Modular Granite Pros and Cons

Pros

When available, there are two principal advantages of modular granite.

First, it is considerably cheaper than solid slab granite, costing about half. Expect to pay $25 to $80 per square foot for modular granite countertops.

Professional installation adds $5 to $10 per square foot.

Second, modular granite is not difficult for do-it-yourselfers to install. Although not as easy as granite tiles, modular granite can be installed by anyone who is familiar with the techniques for laying ceramic or stone tiles.

Because it is a thinner slab than solid slab granite, modular granite can be cut with ordinary wet saws and drilling tools. It is laid onto a plywood or cement board substrate with the same thin-set adhesives used for ceramic tile.

Modular granite typically arrives pre-sealed—you won't need to apply a sealer to the countertop, as you do with a solid slab.

Cons

At this time, the main drawback of modular granite is that it is no longer available.

When modular granite is available, it would have the following drawbacks:

If properly installed, modular granite countertops will perform just as well as slab granite, but be aware that this is a thinner stone product that may be susceptible to cracking if you don't handle it carefully. And a modular granite countertop does not really look like a solid slab countertop—the front-to-back seams spaced every 12 inches will be quite visible.
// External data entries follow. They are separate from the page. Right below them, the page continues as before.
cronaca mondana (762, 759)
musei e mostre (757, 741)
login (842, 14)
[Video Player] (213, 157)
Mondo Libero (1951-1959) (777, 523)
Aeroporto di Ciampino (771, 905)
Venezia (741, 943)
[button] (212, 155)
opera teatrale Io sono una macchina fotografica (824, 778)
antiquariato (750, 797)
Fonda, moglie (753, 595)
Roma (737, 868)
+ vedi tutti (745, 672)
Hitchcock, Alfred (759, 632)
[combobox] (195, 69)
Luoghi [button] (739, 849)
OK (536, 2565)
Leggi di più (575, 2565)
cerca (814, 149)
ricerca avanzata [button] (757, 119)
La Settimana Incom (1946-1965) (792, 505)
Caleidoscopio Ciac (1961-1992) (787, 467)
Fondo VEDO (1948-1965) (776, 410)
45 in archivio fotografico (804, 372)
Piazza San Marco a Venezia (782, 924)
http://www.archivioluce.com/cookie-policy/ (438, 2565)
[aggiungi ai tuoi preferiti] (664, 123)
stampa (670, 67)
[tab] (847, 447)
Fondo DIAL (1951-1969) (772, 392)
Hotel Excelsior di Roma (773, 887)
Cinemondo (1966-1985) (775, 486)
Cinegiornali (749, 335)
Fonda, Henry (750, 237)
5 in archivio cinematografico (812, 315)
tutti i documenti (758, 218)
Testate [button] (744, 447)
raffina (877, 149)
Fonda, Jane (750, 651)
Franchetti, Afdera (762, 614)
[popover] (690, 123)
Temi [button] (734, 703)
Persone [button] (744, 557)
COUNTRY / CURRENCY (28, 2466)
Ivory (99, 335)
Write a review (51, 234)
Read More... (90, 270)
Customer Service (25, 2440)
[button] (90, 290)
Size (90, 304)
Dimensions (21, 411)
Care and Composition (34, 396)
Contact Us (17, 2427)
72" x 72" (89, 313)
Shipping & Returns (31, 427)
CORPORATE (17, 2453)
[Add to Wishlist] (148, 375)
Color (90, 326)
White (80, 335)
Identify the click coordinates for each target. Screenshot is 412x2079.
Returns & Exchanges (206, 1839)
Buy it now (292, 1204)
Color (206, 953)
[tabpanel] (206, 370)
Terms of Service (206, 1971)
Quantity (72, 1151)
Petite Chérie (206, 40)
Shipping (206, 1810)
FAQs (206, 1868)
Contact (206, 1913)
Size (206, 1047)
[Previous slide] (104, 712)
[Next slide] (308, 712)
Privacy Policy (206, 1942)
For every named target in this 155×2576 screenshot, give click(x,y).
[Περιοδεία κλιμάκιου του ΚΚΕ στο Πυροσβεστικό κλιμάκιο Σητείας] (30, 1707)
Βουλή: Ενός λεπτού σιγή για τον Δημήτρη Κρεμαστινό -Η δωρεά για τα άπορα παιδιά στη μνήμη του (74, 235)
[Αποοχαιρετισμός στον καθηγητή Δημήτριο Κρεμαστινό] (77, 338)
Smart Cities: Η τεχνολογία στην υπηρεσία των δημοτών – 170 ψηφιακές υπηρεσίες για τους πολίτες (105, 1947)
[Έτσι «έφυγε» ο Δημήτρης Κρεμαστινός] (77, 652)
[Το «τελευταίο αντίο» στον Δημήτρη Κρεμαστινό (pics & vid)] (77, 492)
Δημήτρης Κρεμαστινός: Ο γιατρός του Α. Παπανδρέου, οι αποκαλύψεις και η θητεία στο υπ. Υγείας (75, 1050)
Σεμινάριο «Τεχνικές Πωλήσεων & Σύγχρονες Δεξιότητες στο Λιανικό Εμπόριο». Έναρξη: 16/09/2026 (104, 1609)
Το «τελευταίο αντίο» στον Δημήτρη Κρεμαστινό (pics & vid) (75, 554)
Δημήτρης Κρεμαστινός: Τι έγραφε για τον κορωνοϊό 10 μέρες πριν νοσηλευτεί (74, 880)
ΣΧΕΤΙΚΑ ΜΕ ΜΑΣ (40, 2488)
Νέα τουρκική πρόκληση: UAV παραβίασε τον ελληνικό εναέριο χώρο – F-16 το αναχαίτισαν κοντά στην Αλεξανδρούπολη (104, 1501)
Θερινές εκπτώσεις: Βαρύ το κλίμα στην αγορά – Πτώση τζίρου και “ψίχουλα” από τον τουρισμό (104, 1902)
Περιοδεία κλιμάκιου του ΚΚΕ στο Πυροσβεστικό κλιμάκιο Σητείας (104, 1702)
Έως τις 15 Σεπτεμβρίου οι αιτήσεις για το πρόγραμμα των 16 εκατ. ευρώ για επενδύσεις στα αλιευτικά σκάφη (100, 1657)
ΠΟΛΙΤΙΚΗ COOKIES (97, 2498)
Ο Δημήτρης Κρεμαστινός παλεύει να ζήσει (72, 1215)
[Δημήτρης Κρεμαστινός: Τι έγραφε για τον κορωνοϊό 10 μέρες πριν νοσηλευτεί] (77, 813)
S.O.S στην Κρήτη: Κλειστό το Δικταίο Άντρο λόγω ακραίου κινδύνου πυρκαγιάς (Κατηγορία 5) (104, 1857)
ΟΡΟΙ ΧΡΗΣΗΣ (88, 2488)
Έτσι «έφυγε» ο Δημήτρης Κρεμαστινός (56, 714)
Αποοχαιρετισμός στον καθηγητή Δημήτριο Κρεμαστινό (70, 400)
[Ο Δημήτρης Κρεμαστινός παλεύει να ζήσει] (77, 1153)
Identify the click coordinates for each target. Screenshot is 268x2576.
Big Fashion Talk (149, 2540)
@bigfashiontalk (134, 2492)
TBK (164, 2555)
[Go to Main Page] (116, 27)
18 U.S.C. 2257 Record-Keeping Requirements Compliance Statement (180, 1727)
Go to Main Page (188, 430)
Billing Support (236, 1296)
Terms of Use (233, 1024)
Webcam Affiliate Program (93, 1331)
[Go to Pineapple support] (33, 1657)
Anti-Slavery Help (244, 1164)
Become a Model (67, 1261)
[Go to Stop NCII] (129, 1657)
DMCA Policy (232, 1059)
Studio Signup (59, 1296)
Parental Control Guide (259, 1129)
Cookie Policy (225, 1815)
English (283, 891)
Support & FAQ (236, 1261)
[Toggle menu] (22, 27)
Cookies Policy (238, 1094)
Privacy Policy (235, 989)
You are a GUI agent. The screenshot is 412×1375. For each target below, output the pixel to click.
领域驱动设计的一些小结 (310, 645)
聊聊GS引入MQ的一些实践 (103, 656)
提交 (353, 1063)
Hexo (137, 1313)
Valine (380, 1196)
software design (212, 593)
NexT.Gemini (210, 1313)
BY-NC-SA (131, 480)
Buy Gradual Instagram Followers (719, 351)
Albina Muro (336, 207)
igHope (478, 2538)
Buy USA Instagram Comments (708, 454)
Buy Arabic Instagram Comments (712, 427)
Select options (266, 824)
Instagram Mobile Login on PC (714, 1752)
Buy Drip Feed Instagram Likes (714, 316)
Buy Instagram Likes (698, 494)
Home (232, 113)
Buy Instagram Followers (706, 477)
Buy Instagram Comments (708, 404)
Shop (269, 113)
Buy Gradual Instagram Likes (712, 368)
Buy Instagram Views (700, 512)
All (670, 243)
Your style options are also limited with modular granite. Unlike full slabs, which can be hand-selected from a vast variety of granite options at a stone yard, the colors and styles available with modular granite are limited to those packaged by manufacturers. Custom edges are not possible—most modular granite uses a simple bullnose front edge.

Nor does a modular granite countertop have the same resale value as solid slab countertops. While they will look more attractive than tile countertops, modular granite countertops still have seams that need to be grouted, and they will not give a kitchen the same feeling of luxury that comes with solid granite.

DIY Installation

The main advantage of modular granite is that it is DIY-friendly. Anyone with experience and good skills in laying ceramic tile should be able to successfully install modular granite.

Tools required include a wet saw with granite-cutting blade, jigsaw, drill with granite bits, straightedge, trowel, tri-square, and level. Countertop bases are usually constructed with 1/2-inch or 5/8-inch plywood covered with a waterproof underlayment—a membrane or cement board.

Bottom Line

When available, modular granite is a viable option if you want to save money on a genuine granite countertop.

While modular granite does not eliminate all the seams found with tile countertops, it does offer easier maintenance than granite tile, and is fairly easy for a DIYer to install. But for a true luxury countertop, solid granite slabs are still the champion.